Control by chemicals and our own bodies
- Swede to Johnnie: "I suppose there have been a good many men killed in this room" (169).
- When men become annoyed by his peculiar accusations, the Swede cries: "I don't want no fight!" (169).
Control by inner nature
- Alcohol makes Swede brash and leads him to start a fight with the gambler.
- Fragility of human body: "It shot forward, and a human body, this citadel of virtue, wisdom, power, was pierced as easily as if it had been a melon" (191).
- The Swede's pride causes him to start the fight with Johnnie; he says: "Maybe you think I can't fight! Maybe you think I can't! I'll show you, you skin, you card-sharp" (180).
- The Easterner's cowardice leads to fight: ". . . Johnnie was cheating. I saw him. I know it. I saw him. And I refused to stand up and be a man" (193).Control by nature: The swirling snow and cold air create a menacing presence.
- These details of nature become symbols of larger nature's control of humans in the wind's effect on the playing cards: "Some of the scarred and bedabbled cards were caught up from the floor and dashed helplessly against the farther wall" (181).
- "One viewed the existence of man then as a marvel, and conceded a glamour of wonder to these lice which were caused to cling to a whirling, fire-smitten, ice-locked, disease-stricken, space-lost bulb" (188).
- Control by circumstances: Characters lack individual power; nonetheless, their actions have collective effects; the Easterner tells the cowboy that the Swede's death was the apex of all five card players' actions: "Every sin is the result of a collaboration" (193).Limits on control: the Easterner's guilt over allowing events to proceed suggests that one is not purely a victim of forces. If all truly were predetermined, why then would the Easterner feel responsible for the Swede's death?Technique
- Darkness and cold outside frame these events in the saloon: "He might have been in a deserted village. We picture the world as thick with conquering and elate humanity, but here, with the bugles of the tempest pealing, it was hard to imagine a peopled earth" (188).
- Realistic details: When the saloon door opens, the wind hurls some of the playing cards against the wall.
- Analyze the role of setting in the story. Consider, for example, this passage: "We picture the world as thick with conquering and elate humanity, but here, with the bugles of the tempest pealing, it was hard to imagine a peopled earth" (1641).
- Are the characters well-developed or are they merely types? Defend your answer.
- What is a dime novel? How has it colored the Swede's ideas about the West? In what way is this detail a comment on literary realism and romance?
- What is the role of women in the story? Why do you suppose they appear only once, in a brief scene after the fight between the Swede and Johnnie?

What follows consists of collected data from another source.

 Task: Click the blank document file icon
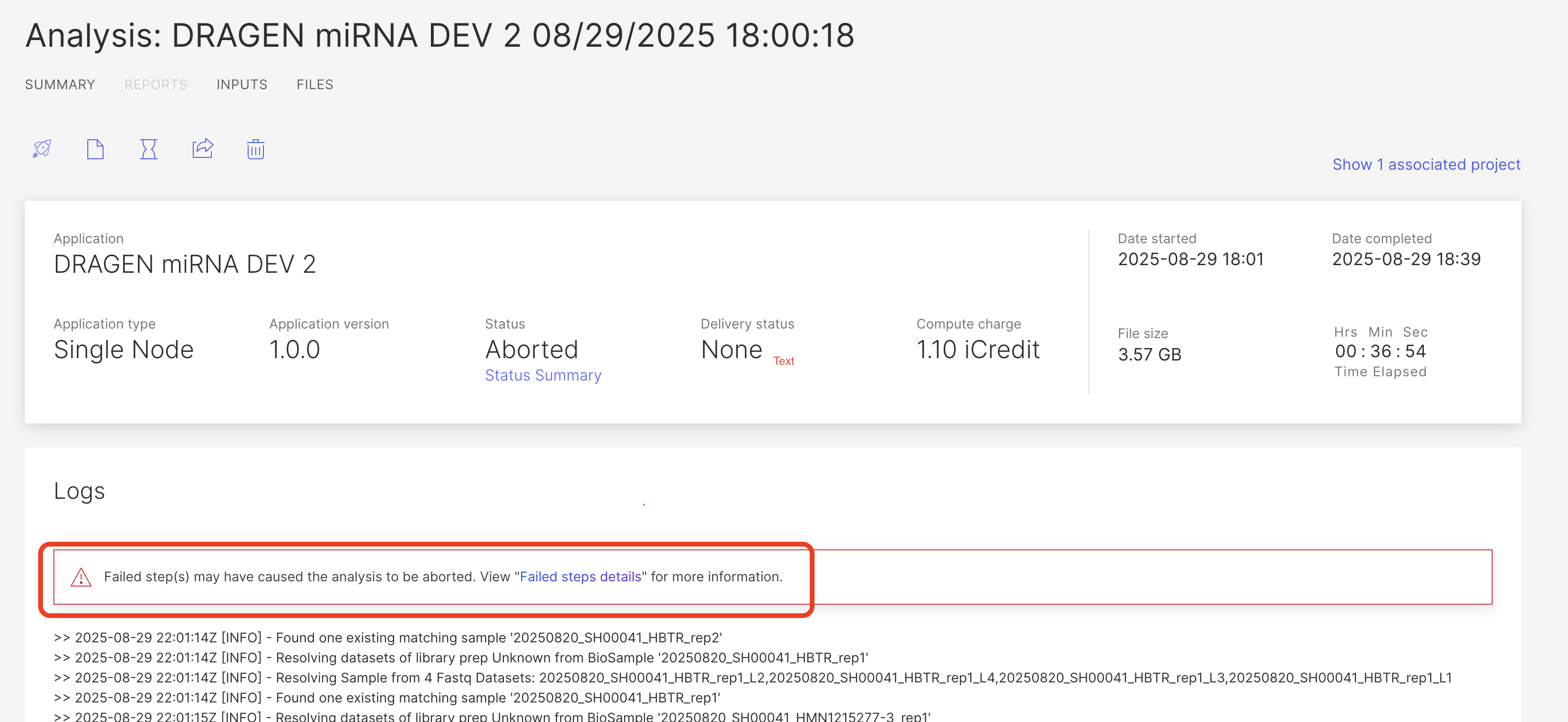pyautogui.click(x=95, y=148)
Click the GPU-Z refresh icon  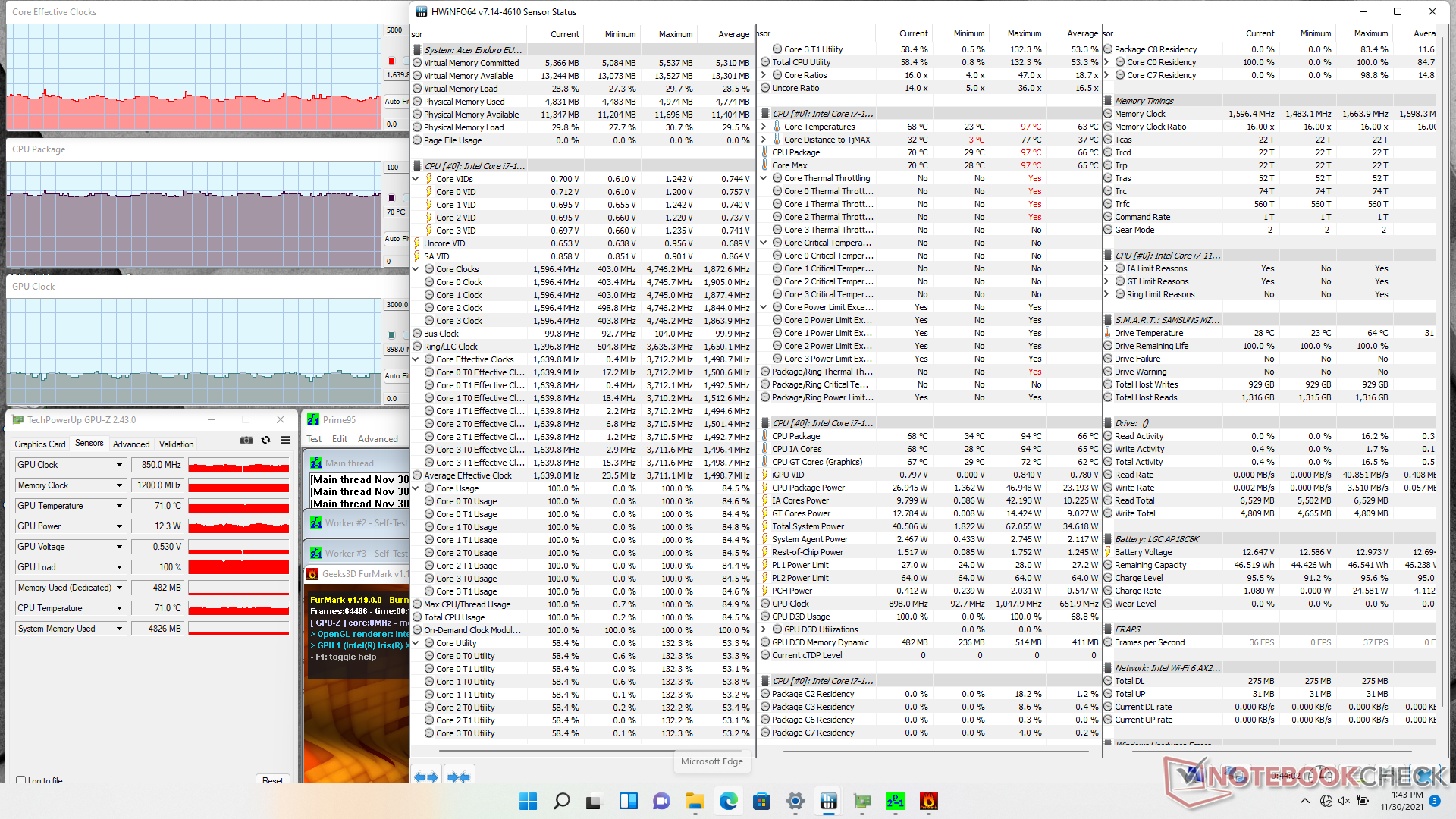pos(265,440)
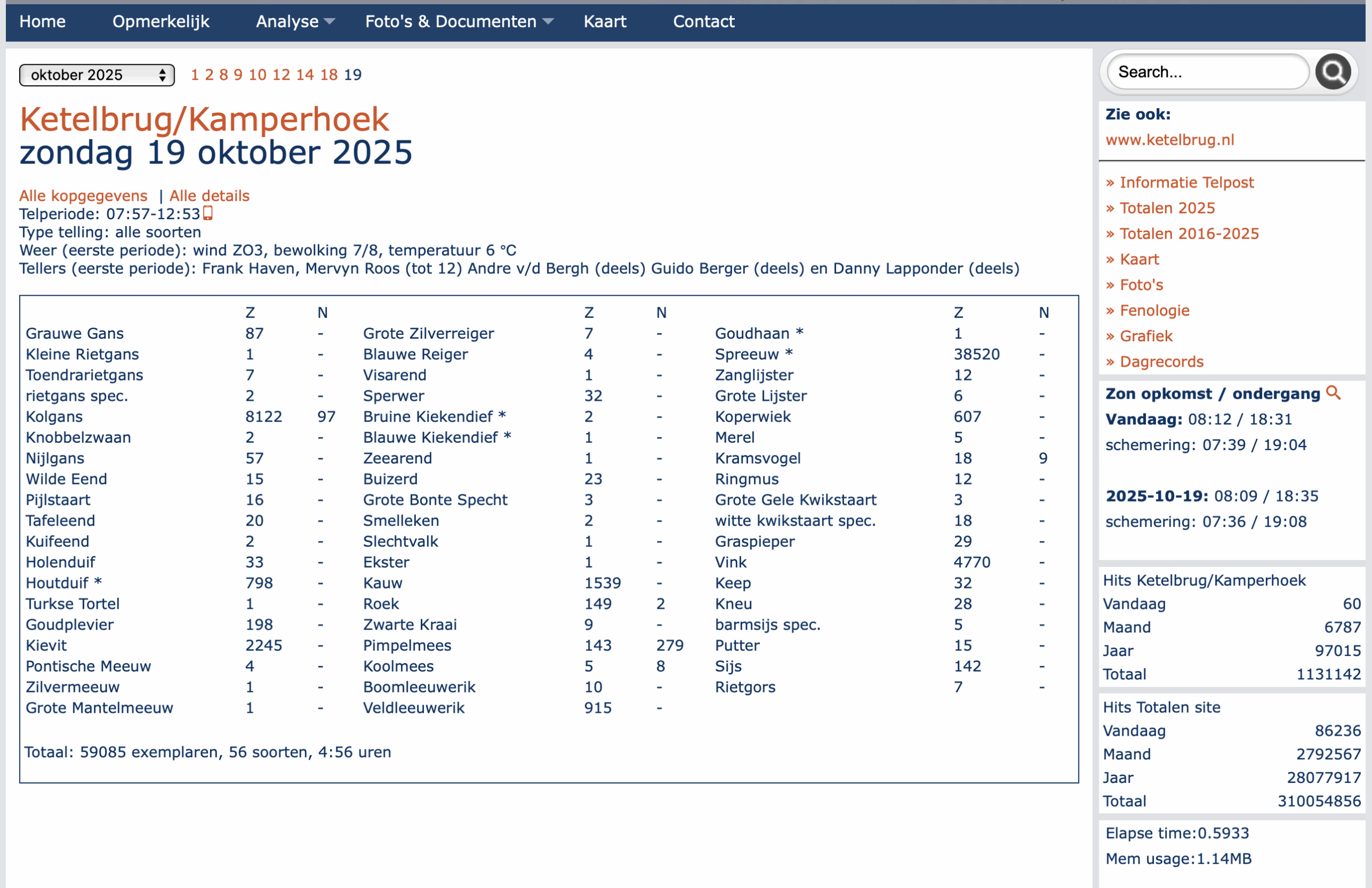Open the Dagrecords sidebar link
The height and width of the screenshot is (888, 1372).
(x=1161, y=362)
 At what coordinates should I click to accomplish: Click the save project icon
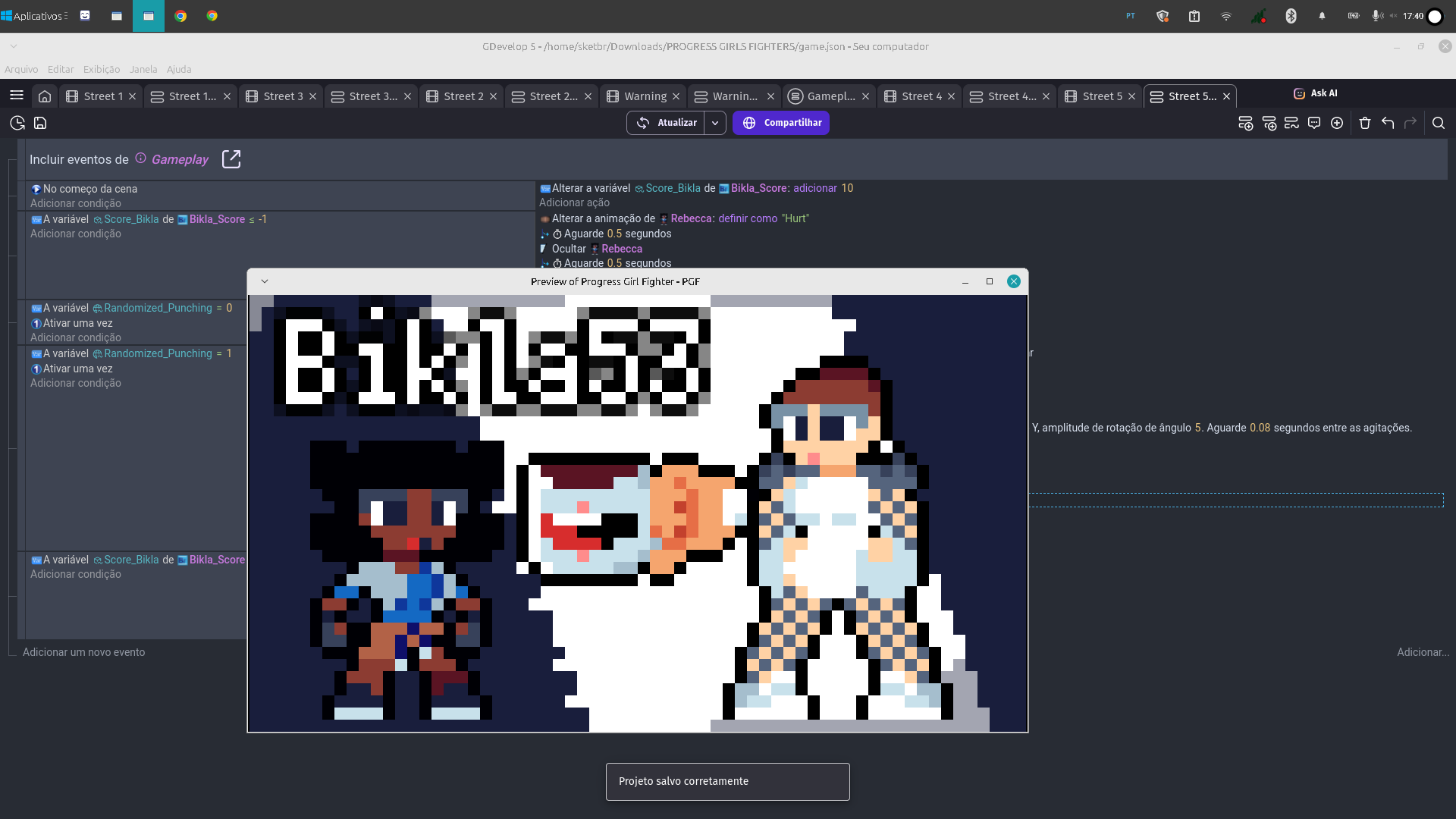coord(40,123)
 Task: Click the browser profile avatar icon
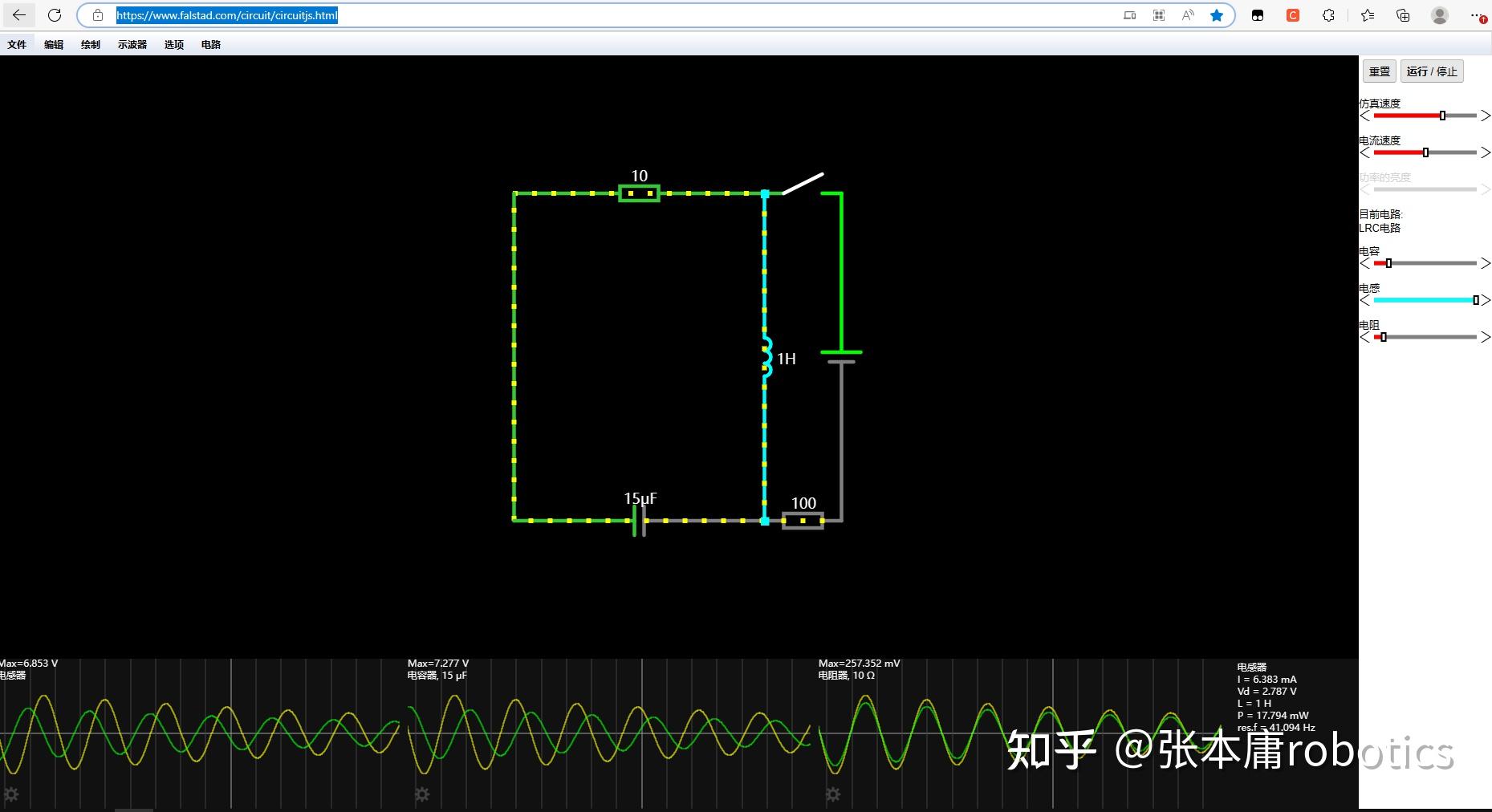[x=1438, y=14]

- How does the Swede change over the course of the story? What is the significance of this change?
- Analyze the character of the professional gambler. How do the other citizens regard him and why?
- Describing the gambler's stabbing of the Swede, Crane writes: "There was a great tumult, and then was seen a long blade in the hand of the gambler. It shot forward, and a human body, this citadel of virtue, wisdom, power, was pierced as easily as if it had been a melon" (1644). What does Crane mean?
- Interpret the story's conclusion. Why does the Easterner say that the gambler was "a kind of adverb"? Why does he say that he and the other bystanders collaborated in the murder of the Swede?
- Identify some features of Crane's style. What do they contribute to the story's meaning or effect?
- Consider the blue hotel as a symbol. What might it represent? Cite details from the story to support your interpretation.
- What is naturalistic about this story?